According to an article published by DailyTech (Dec 19,2013) Tesla Motors, based out of Palo Alto. Calif. will be the recipient $34.7 million worth of tax breaks on the purchase of new manufacturing equipment to expand the production and sales of its electric cars (most notable the Tesla Model S). With this tax break, Tesla can purchase up to $415 million worth of new equipment to give the Silicon Valley green car company a helping hand in what has become California's greatest industries this year.
California is one of the few states that taxes ruthlessly (4.19 percent to be exact) on the purchase of new factory equipment and retrofits. But in the middle of the summer this year, Governor Jerry Brown enacted a sales tax exemption as part of his Economic Development Initiative for manufacturing and research and development (R&D) activities in California. Although officially effective next year, many green tech companies like Tesla have been granted special tax exemption already.

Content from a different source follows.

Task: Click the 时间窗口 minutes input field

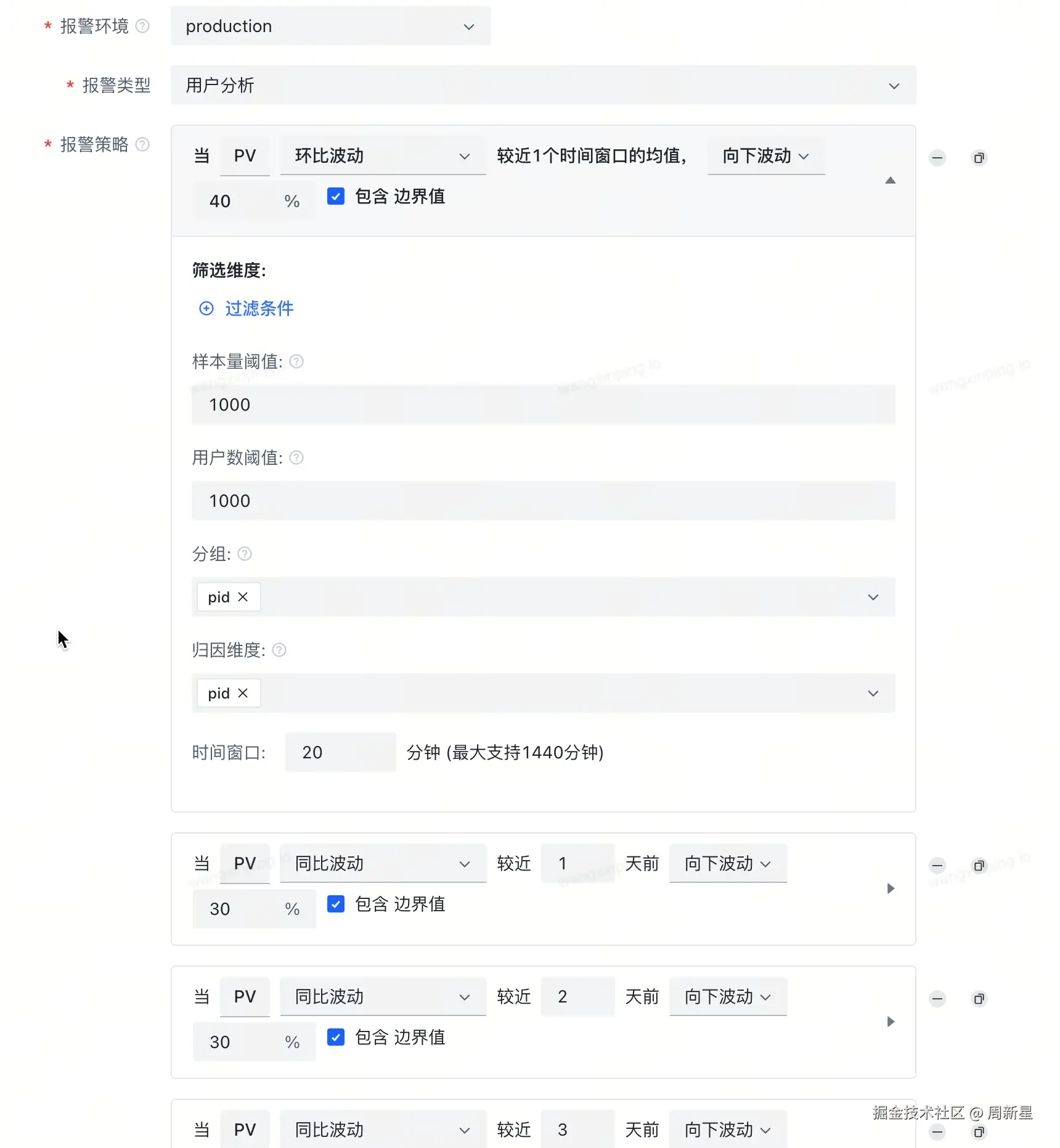Action: (x=340, y=752)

Seemingly there are two sides to every situation. On one hand Tesla will benefit from the added jobs that this expansion will afford. More jobs and more equipment means more car production and higher tax revenues for the state. Tesla is a state of the art manufacturer making a vehicle that is a leader in green vehicles the world over. By giving Tesla a tax break, California is ensuring that Tesla can continue to outproduce some companies who've had a competitive advantage of literally close to a hundred years head start (Ford, GM etc.) This keeps quality jobs in California which should result in higher tax revenues at the end of the day.
On the other hand, this tax exemption seems to benefit only a handful of wealthy individuals who can afford a Tesla and may hinder Tesla in the long run. For each Tesla Model S sold, buyers (specifically Californians) receive close to $7500 in tax credits off the original MSRP. This ties the market very closely to this credit, which without it, wouldn’t survive given the current demand at given prices. And the $35 million in breaks they are receiving are for literally doing what they’ve been doing all along, just manufacturing electric vehicles. Taken seperatly, these tax breaks may seem like a good idea, but taken as a whole, Tesla and it's market value is wholly dependent on these subsidies in conjunction with one another.
Theoretically, all the tax revenue from the sales of Tesla's should outweigh the amount given as breaks.Tesla and the rest of California will just have to let time tell the tale of how effective these tax exemptions are.
The big irony, to me, is that Tesla is producing cars in the NUMMI plant which was originally a GM-Toyota co-owned plant.